As of March 31, 2022, the Convertible Notes had an outstanding principal balance of $155.3 million and unamortized issuance costs of $4.4 million. 

Total interest expense related to the Convertible Debt for the three months ended March 31, 2022 was $2.3 million, which was related to the contractual interest coupon of $2.0 million and $0.3 million of amortization of deferred financing fees. Total interest expense related to the Convertible Debt for the three months ended March 31, 2021 was $3.7 million and was comprised of $2.0 million related to the contractual interest coupon and $1.7 million related to the amortization of the discount on the liability component and amortization of deferred financing fees.

Interest Rate Swaps

The Company entered into a series of interest rate swaps to fix a portion of the LIBOR interest payments due under the Term Loan Debt Facility.

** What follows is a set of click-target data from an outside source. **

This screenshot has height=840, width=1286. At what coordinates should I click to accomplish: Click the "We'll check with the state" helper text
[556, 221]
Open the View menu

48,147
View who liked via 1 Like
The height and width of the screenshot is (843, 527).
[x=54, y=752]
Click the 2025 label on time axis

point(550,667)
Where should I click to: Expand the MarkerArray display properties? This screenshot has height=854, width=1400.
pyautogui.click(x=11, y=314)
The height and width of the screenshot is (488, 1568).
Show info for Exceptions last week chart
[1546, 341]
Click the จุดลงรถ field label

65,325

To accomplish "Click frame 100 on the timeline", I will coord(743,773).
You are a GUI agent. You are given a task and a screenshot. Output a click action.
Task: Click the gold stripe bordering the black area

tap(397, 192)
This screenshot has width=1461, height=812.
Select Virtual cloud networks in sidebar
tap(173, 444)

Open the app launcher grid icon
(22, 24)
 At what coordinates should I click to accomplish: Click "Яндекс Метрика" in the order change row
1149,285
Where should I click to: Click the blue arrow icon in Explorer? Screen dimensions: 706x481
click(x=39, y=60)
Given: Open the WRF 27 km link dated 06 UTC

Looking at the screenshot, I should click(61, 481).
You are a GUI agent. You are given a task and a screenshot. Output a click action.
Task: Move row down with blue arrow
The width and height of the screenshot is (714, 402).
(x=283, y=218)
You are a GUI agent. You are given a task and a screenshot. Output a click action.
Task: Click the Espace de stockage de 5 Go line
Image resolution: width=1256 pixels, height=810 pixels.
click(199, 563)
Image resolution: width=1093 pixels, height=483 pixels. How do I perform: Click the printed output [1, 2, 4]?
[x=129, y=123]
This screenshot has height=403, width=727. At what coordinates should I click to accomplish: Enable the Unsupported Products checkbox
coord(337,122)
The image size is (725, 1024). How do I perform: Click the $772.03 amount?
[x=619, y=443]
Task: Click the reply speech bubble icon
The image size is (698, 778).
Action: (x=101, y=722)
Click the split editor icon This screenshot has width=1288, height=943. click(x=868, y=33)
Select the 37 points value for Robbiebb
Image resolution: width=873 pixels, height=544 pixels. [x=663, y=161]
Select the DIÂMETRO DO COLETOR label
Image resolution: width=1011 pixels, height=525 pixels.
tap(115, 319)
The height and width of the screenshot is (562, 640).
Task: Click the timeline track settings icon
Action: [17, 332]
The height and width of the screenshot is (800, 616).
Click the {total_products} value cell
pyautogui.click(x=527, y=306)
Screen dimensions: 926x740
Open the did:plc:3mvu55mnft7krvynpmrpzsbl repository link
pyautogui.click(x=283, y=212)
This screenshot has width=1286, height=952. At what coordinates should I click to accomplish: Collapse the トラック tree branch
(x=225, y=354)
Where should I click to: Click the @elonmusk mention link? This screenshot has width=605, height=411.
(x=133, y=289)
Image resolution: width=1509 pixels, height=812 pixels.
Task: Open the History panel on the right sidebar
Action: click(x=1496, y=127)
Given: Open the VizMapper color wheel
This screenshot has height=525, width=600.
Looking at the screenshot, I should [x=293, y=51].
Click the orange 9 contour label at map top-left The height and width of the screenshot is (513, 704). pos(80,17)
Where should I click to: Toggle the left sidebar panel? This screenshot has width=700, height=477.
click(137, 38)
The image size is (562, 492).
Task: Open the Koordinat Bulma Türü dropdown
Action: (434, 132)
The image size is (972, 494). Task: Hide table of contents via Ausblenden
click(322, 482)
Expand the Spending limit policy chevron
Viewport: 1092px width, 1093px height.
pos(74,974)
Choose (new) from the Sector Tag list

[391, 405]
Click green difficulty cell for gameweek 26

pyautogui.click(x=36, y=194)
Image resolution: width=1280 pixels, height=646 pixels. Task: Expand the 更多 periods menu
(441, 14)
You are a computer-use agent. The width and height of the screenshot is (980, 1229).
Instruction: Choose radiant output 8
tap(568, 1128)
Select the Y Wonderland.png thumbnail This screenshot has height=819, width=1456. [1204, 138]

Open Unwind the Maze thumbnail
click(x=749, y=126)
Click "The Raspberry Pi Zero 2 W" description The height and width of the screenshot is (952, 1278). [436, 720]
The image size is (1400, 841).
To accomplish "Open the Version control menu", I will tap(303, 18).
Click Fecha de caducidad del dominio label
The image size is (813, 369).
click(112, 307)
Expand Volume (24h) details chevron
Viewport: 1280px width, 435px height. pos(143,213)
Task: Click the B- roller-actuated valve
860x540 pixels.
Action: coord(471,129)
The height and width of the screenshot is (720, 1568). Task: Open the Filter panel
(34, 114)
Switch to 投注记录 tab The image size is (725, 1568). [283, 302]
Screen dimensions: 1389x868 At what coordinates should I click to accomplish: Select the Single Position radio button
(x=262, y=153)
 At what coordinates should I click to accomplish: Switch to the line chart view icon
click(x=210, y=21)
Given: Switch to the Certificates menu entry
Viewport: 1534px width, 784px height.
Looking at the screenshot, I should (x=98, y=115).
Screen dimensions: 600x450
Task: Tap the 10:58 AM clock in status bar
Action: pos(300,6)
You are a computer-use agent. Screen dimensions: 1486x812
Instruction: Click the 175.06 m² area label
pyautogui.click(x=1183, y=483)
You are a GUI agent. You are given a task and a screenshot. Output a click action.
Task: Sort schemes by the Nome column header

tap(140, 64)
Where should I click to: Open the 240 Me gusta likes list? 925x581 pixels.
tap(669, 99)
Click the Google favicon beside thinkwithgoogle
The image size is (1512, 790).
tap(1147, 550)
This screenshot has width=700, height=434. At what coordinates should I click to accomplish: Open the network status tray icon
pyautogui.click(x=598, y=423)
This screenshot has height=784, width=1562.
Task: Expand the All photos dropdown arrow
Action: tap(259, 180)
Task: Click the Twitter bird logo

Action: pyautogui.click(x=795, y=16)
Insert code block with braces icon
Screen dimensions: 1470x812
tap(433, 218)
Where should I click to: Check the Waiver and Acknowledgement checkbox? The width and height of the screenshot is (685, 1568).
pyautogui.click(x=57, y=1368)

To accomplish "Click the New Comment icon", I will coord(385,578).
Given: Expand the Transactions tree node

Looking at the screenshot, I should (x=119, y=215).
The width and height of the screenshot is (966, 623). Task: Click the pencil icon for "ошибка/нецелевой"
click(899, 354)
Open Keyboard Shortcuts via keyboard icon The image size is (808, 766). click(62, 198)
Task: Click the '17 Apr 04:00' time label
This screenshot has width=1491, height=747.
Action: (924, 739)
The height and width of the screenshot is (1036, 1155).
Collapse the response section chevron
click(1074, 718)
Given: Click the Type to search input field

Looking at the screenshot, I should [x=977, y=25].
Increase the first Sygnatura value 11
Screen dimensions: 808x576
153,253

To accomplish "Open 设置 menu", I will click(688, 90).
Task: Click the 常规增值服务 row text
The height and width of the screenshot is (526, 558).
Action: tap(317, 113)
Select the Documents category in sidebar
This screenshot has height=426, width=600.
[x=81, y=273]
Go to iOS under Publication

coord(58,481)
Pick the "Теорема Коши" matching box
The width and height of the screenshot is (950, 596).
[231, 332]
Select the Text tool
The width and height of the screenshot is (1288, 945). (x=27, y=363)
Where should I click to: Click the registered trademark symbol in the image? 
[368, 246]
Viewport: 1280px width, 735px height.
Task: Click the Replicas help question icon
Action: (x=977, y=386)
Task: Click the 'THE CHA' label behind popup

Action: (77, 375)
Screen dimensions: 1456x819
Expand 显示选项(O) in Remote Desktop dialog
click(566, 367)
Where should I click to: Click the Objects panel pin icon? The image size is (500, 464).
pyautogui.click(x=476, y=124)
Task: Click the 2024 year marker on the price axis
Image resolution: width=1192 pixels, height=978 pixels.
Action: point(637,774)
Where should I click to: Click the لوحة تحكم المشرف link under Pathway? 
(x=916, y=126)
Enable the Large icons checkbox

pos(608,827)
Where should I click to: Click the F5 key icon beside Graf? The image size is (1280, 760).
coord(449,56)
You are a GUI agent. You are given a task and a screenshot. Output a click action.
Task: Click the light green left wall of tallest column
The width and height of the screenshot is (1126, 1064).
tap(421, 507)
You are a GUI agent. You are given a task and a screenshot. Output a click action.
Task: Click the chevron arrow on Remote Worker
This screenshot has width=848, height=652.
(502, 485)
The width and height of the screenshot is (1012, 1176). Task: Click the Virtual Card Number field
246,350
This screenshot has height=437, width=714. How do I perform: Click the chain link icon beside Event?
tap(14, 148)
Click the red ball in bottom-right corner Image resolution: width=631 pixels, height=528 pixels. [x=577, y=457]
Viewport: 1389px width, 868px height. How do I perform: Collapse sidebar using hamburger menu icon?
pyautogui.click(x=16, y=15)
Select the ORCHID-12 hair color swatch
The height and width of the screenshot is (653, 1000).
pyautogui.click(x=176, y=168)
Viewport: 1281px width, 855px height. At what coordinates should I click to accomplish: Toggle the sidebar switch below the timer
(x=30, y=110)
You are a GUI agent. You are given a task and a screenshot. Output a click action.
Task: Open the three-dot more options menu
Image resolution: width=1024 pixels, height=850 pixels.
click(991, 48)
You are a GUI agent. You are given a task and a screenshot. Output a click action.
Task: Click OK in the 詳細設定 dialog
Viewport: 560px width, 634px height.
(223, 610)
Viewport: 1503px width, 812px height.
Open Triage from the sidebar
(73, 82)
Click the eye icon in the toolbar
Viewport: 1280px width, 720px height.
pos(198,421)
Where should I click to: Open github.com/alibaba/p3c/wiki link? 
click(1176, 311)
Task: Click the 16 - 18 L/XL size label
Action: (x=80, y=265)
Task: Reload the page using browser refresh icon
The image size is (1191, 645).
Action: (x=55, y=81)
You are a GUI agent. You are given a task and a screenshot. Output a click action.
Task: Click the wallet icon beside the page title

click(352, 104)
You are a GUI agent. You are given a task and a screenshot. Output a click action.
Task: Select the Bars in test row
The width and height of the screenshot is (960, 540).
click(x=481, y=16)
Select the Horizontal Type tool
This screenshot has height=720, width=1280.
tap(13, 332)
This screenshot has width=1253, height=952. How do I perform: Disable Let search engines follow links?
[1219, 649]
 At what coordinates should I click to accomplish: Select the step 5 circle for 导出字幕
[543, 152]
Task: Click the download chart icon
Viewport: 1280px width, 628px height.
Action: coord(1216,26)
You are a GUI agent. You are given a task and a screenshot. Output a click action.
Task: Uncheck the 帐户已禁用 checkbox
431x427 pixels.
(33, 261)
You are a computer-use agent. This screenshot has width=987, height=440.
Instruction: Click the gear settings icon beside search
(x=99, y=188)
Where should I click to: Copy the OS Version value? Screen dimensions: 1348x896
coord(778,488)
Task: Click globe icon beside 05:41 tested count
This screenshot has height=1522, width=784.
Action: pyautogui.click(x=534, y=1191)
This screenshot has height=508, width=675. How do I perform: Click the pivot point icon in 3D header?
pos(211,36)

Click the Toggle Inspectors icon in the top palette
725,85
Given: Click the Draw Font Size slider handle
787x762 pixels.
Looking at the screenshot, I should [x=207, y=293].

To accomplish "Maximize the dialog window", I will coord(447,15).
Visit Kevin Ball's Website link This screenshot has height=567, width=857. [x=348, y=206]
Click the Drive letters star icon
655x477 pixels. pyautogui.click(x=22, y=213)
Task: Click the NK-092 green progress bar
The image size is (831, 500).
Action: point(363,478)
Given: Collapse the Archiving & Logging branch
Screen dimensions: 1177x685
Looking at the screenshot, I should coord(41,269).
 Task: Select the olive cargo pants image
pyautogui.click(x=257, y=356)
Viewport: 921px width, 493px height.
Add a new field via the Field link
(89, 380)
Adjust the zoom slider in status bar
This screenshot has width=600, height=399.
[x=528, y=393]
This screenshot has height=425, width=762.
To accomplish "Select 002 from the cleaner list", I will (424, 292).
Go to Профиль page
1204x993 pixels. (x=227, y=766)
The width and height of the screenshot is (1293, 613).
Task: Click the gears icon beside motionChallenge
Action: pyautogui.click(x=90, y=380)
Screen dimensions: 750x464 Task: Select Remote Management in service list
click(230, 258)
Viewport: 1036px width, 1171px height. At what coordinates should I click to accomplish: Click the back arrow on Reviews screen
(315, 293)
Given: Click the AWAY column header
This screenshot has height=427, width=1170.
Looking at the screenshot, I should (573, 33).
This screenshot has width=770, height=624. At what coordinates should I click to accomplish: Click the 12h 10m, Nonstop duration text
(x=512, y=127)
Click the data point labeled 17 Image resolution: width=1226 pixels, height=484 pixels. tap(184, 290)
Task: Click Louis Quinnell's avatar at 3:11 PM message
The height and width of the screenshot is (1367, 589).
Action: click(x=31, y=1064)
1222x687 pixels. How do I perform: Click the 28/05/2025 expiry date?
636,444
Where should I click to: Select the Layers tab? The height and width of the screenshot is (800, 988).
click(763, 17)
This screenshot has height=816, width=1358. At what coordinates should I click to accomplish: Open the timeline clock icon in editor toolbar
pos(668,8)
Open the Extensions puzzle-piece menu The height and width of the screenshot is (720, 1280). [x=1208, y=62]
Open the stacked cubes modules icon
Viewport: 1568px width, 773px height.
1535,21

Through the date of the prepayment, the interest rate swaps qualified for cash flow hedge accounting treatment, and as such, the change in the fair value of the interest rate swaps was recorded on the Company’s Condensed Consolidated Balance Sheets as an asset or liability with the effective portion of the gains or losses reported as a component of accumulated other comprehensive income and the ineffective portion reported in earnings. Due to the Company repaying the majority of the Term Loans, the interest rate swaps no longer qualify for cash flow hedge accounting and is considered ineffective. As a result, the Company reclassified $1.4 million from other comprehensive income to expense. Additionally, future changes in value of the interest rate swaps will be recorded to “other operating income, net” in the accompanying Condensed Consolidated Statements of Operations.

The fair value of the interest rate swaps at March 31, 2022 is a liability of $0.3 million, which is recorded within Other noncurrent liabilities. The Company realized $0.1 million of losses during the three months ended March 31, 2022, related to settlements of the interest rate swaps, which were recorded to interest expense on the Company’s Condensed Consolidated Statements of Operations. The interest rate swaps are classified as Level 2 within the fair value hierarchy.